SIR — And I thought that The Economist followed its own "Style Guide". But Lexington set a new record for the number of sentences starting with conjunctions (November 7th). But only 12. And I suppose some people appreciate such puerile prose. But not I.
Berne, Switzerland

Two things are notable here. One is the charge that it is "puerile" to write with initial coordinators. That is where the old prohibition comes from, I would speculate: elementary school teachers fed up with reading compositions that go "In my summer vacation I went to camp. And it was so fun. And we played baseball. And we went swimming…" As Arnold Zwicky once noted in a Language Log post that bears re-reading, teachers seem to follow a ridiculous zero-tolerance policy that says if they do it too much, they should be told not to do it at all.

The other point to note is that the trick Riese wanted to play depended on his finding a way in which his entire letter could plausibly begin with a coordinator. And he managed it, cleverly (though self-undercuttingly). There is a sort of conversational snowclone for expressing indignant exclamations of disavowal, exemplified by utterances like And to think I nearly married that jerk!, or And I thought you were my friend!. Spotting that it would be possible to open with an expression of that sort was the tricky bit; from there it was plain sailing to begin each new sentence with but or and to complete his little literary joke.

One other thing. I may have overlooked something, but I was not able to find in the online version of The Economist's style guide any reference at all to not beginning sentences with coordinators (conjunctions). I wonder if Marc Riese could be one of that large class of people who have assumed without checking that usage and style guides always contain disapproving remarks about all the classic grammar bugaboos. Virtually no serious usage or style handbooks assert that the split infinitive is to be avoided (The Economist's is unusually conservative in this respect, because it does contain that recommendation). And not many are dumb enough to retail a baldfaced prohibition on sentence-initial coordinators. It is far easier to find deluded grammar-gotcha specialists like Mark Riese who believe initial coordinators are a violation than it is to find usage books that are crude enough, and blind enough to what occurs in decent literature, to actually say that.

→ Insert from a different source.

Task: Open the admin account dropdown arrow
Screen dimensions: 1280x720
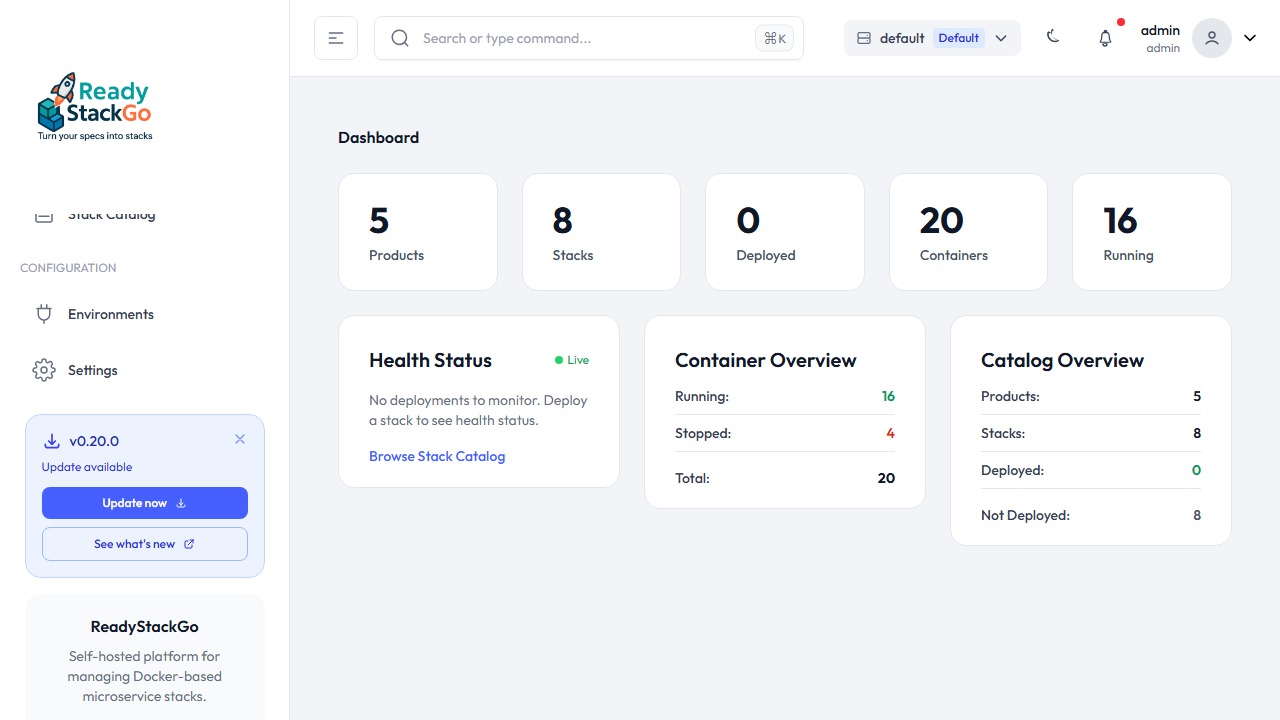Action: (1250, 38)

Hat tip: Thanks to Donnchadh Mitchison for pointing out the letter to me as soon as his copy of The Economist hit his doormat.


  1. Michael said,

    November 29, 2009 @ 10:57 am

    The entire zero-tolerance issue is worth thinking about. As the foot-in-the-door type research ( the social psychological equivalent of this problem) shows, once the foot is inside, the rest of the body follows. Similar arguments have been made concerning "just say No!"… Unfortunately we don't have a useable calculus of the costs incurred by being either on the zero-tolerance side of the argument or on the "down with prescriptionists" side.

  2. Karen said,

    November 29, 2009 @ 2:48 pm

    He should have begun with "And here I thought" or even "And to think that I thought"… Those are better, don't you think?

  3. nascardaughter said,

    November 29, 2009 @ 3:34 pm

    As Arnold Zwicky once noted in a Language Log post that bears re-reading, teachers seem to follow a ridiculous zero-tolerance policy that says if they do it too much, they should be told not to do it at all.

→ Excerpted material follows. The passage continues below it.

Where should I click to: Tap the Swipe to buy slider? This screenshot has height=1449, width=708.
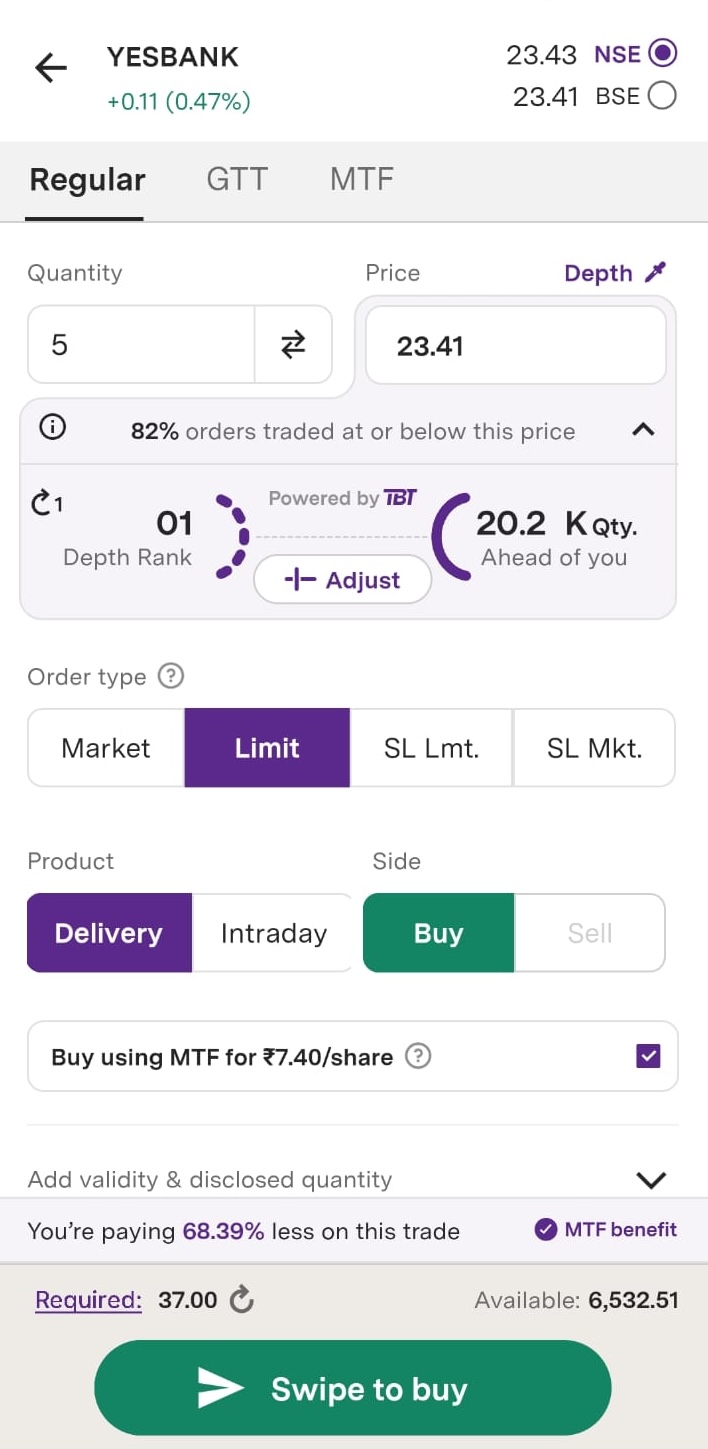(x=353, y=1388)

    Eh. In elementary school, maybe. Of course all school teachers are not actually the same.

  4. Nathan Myers said,

    November 29, 2009 @ 3:48 pm

    The Economist's is unusually conservative in this respect, because it does contain that recommendation

    This is a curious use of conservative. I am used to, in other contexts, the equation of "conservative" with "idiotic", but I don't think that is precisely what was intended here. It seems, here, to suggest something like "wedded to nostalgia for delusory past", or perhaps "self-satisfied over imagined superiority for successfully observing spurious rules others fail to perceive".

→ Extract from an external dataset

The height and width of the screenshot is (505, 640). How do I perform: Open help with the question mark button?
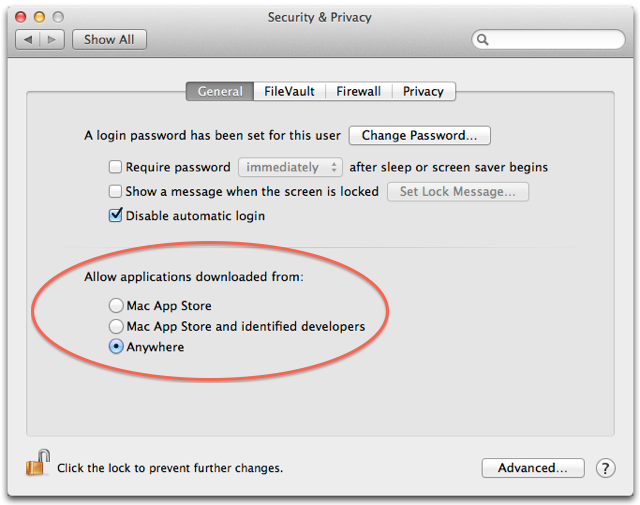605,468
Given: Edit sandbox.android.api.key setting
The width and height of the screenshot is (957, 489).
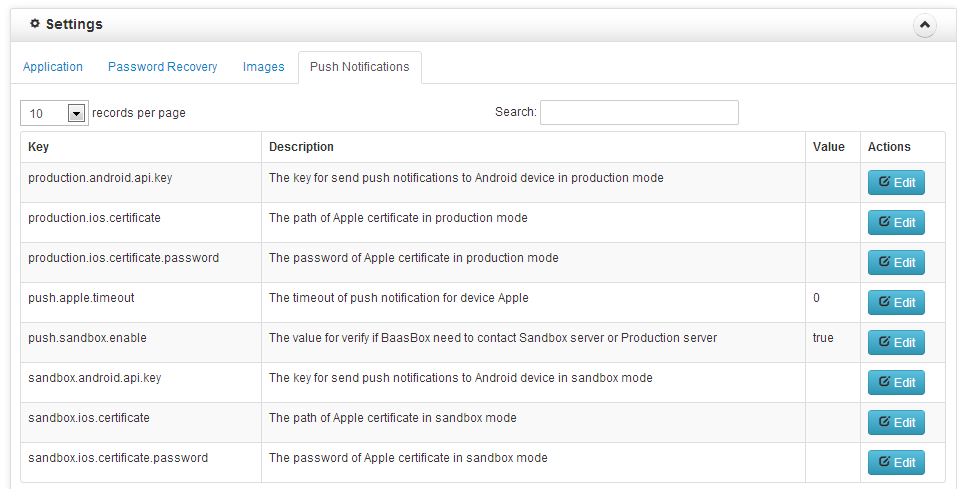Looking at the screenshot, I should [896, 382].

    The distinction between these and "idiotic" is indeed fine, but if there is any place for fine distinctions, this has to be it.

    [I don't use "conservative" to mean "idiotic"; I use "idiotic" for that. Here "conservative", applied to usage advice, means "limited in the degrees of freedom admitted", i.e., "cautious and restrictive". The fact that it is an error to think the split infinitive was at one time ungrammatical (it appears never to have been) is a separate matter: I take usage advice to be more conservative if it warns you off even familiar locutions like "to actually see it" or "what he was thinking of", and less conservative if it acknowledges that these are OK. —GKP]

  5. Nick Lamb said,

    November 29, 2009 @ 5:05 pm

    Nathan, it reads as a perfectly normal use of the word conservative to me. My dictionary offers (2) moderate or cautious, giving the example "a conservative estimate". By recommending against splitting infinitives the Economist is cautious, sometimes splitting can confuse the reader and it will thereby avoid the confusion. Other publications are more liberal, relying on the author (or the sub-editors) to know whether the reader will be confused, whether by a split infinitive or anything else.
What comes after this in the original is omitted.